Here's a helper diagram to get us started. It compares truetracking (positions \(C\) and \(H\)) with backtracking (positions \(D\) and \(F\)). If we can calculate the angle \(\angle DAB = \theta_{C}\) (the difference between truetracking and backtracking), adding it to the truetracking position \(\theta_{TT}\) will give the backtracking position \(\theta_{BT}\).

/images/backtracking_diagram.png

This is a side-view diagram of two adjacent tracker rows. The rows are separated by a distance \(p\) for pitch and the height (or "collector bandwidth" in PVSyst) of each row is \(l\). This visualization is heavily inspired by one in Lorenzo et al.'s "Tracking and back-tracking" 1. The approach to derive \(\theta_C\) is built on the fact that triangles \(EAB\) and \(DAB\) share side \(AB\).

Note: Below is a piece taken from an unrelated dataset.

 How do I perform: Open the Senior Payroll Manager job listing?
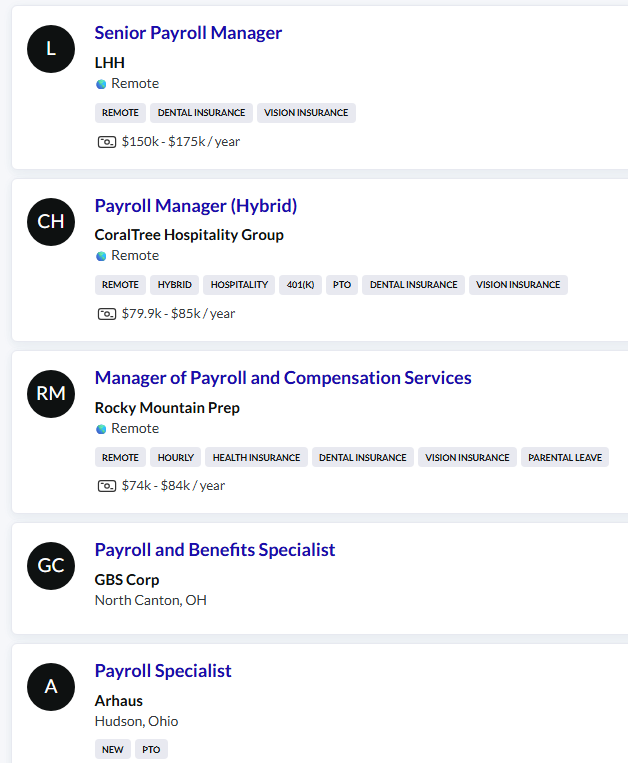188,33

First, let's recognize that \(\angle EAB\) is the truetracking position \(\theta_{TT}\) and triangle \(EAB\) is a right triangle. We also know by symmetry that \(|EA| = p/2\), where \(p\) is the pitch or on-center row spacing. With our old friend soh-cah-toa, that means

\begin{equation*} \cos \theta_{TT} = \frac{|AB|}{|EA|} = \frac{|AB|}{p/2} \end{equation*}

Now let's consider triangle \(DAB\). By symmetry again, we know that \(|AD| = l/2\), where \(l\) is the height of the row. Therefore:

\begin{equation*} \cos \theta_C = \frac{|AB|}{|AD|} = \frac{|AB|}{l/2} \end{equation*}

Combining the two equations and eliminating \(|AB|\) gives us:

\begin{equation*} \cos \theta_C = \frac{\cos \theta_{TT}}{l/p} = \frac{\cos \theta_{TT}}{\mathrm{gcr}} \end{equation*}

Where \(\mathrm{gcr} = l/p\) is the ground coverage ratio, the fraction of the ground that the array covers when it is rotated flat.

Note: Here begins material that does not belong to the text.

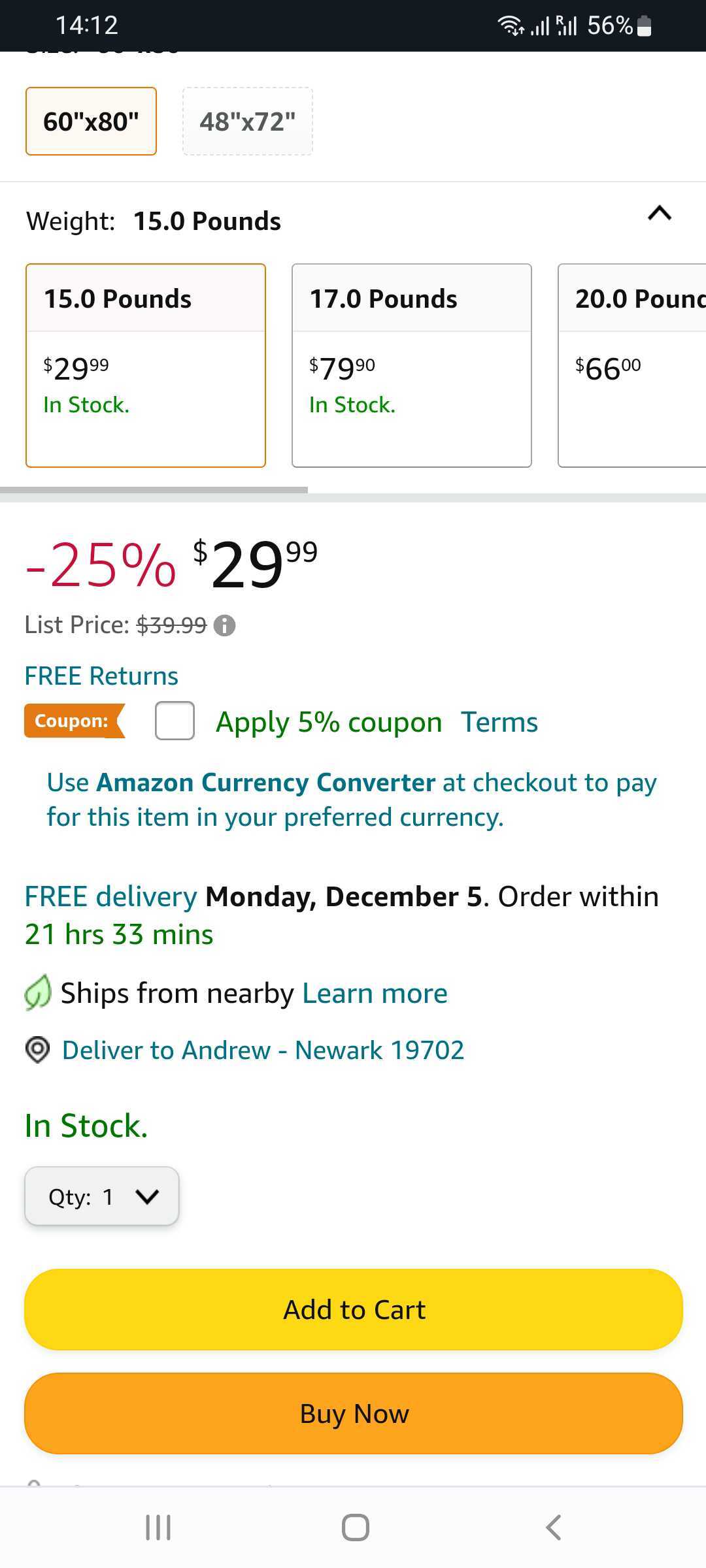Tap the Wi-Fi status icon

509,26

Inspection gives a little insight: because \(\cos\) spans \([-1, 1]\), our backtracking correction angle \(\theta_C\) is not defined in the middle of the day -- \(\cos 0 = 1\), and since \(\mathrm{gcr} < 1\), that would mean \(\cos \theta_C > 1\), which isn't possible. That makes sense, since in the middle of the day, there's no self-shading to avoid! Further, the smaller \(\mathrm{gcr}\) is, the larger the fraction of the day when there's no need to avoid self-shading.

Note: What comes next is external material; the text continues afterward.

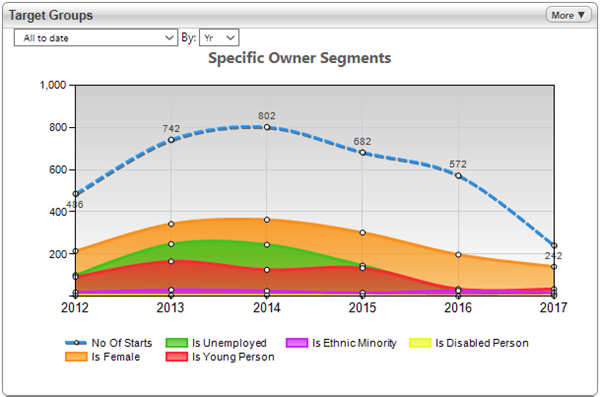Click the No Of Starts legend label

click(x=122, y=343)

import matplotlib.pyplot as plt
import pandas as pd
import numpy as np
import pvlib

gcr = 0.5

times = pd.date_range('2019-03-01', '2019-03-02', freq='5min', tz='US/Eastern')
location = pvlib.location.Location(40, -80, tz='US/Eastern')
solpos = location.get_solarposition(times)
solpos = np.radians(solpos)

x = np.sin(solpos.zenith) * np.sin(solpos.azimuth)
z = np.cos(solpos.zenith)

theta_tt = np.arctan2(x, z)
theta_tt[z < 0] = 0

theta_c = np.arccos(np.cos(theta_tt) / gcr)
theta_c[np.isnan(theta_c)] = 0
theta_c[x > 0] *= -1

theta_bt = theta_tt + theta_c

np.degrees(theta_tt).plot(label=r'$\theta_{TT}$')
np.degrees(theta_bt).plot(label=r'$\theta_{BT}$')
plt.legend()
/images/tracking_backtracking_plot.png

This is the basis of the most common tracking algorithm used in tracker arrays. It requires array lat and lon for the truetracking position and array gcr for the backtracking correction angle. The same style of derivation can be used to generalize the geometry to arrays on N-S slopes, E-W slopes, and shifted azimuths.

Extra Credit

If you go back and look at the labeled points diagram, you'll notice that there are actually two distinct positions that prevent self-shading -- the one we already talked about has the row rotate backwards away from the sun, but it could also rotate forwards towards the sun until self-shading is eliminated. I've never seen this strategy mentioned anywhere and in the absence of a pre-existing name for it, I call it "overtracking". It has exactly the same self-shading characteristics as backtracking and also has the same beam irradiance collection, but tends to point the panels down at the ground instead of up at the sky. It also requires huge tracker angles since the array needs to be able to flip upside down in morning and evening. The only reason overtracking could ever be better than normal backtracking would be when there is more diffuse irradiance coming up from below than down from above -- for example, on the moon where there's no atmosphere. Here's what it looks like:

/images/tracking_backtracking_overtracking_plot.png

References

1

Lorenzo, E et al., 2011, "Tracking and back-tracking", Prog. in Photovoltaics: Research and Applications, v. 19, pp. 747-753.